Mógł powiedzieć tamtej babce: „Czytam Szymborską, taki mam kontakt ze sztuką”. Nie dodałby, że czyta po wyimkach. Tak jak teraz, z tymi małpami:

Tak wygląda mój wielki maturalny sen:

siedzą w oknie dwie małpy przykute łańcuchem,

za oknem fruwa niebo

i kąpie się morze[1].

Odłożył tomik. To kąpiące się morze nie umiało wyjść z łba. I fruwające niebo, dziwne, ale pasowało. Czasem mu się aż zimno robiło, jak to czytał. Myślał o morzu (kąpiącym się!) i o małpach niekąpiących się, skutych…
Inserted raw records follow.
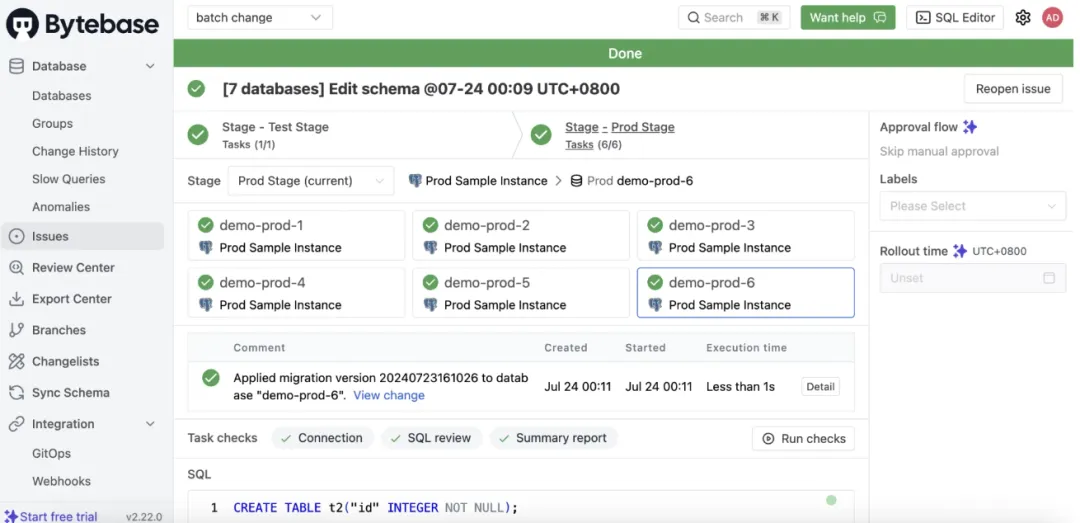The width and height of the screenshot is (1080, 523).
Task: Open Change History in sidebar
Action: (x=75, y=151)
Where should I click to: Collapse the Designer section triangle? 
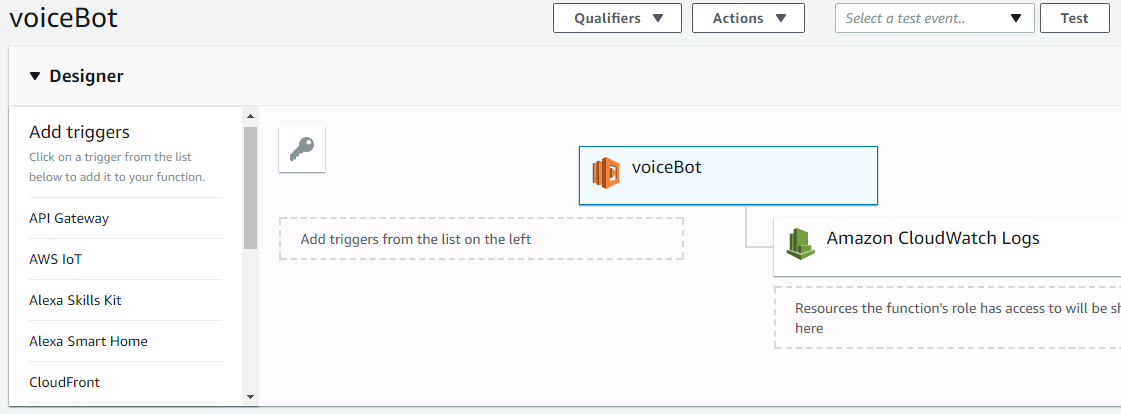[x=35, y=77]
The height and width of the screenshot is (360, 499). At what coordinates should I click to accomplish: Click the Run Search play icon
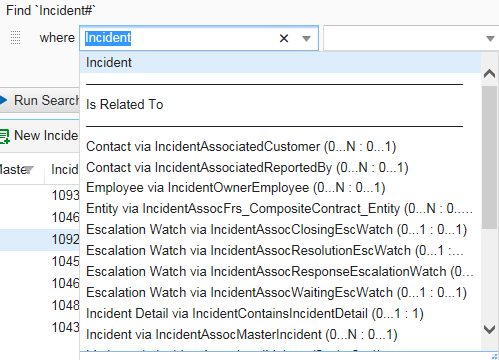3,100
Nienawidził tej kawalerki, odkąd został w niej sam. W takim miejscu jak to wszystko robiło się gówniane.

Zgasił światło i zawinął się w kołdrę. Pościel była zimna. Gdy sobie walił, myślał o Julii, o Monice, a na finiszu o babce z parku.

[1] Wisława Szymborska, Dwie małpy Bruegla [w:] tejże, Wybór wierszy, Państwowy Instytut Wydawniczy, Warszawa 1979. Wszystkie wiersze Wisławy Szymborskiej są cytowane za tym wydaniem.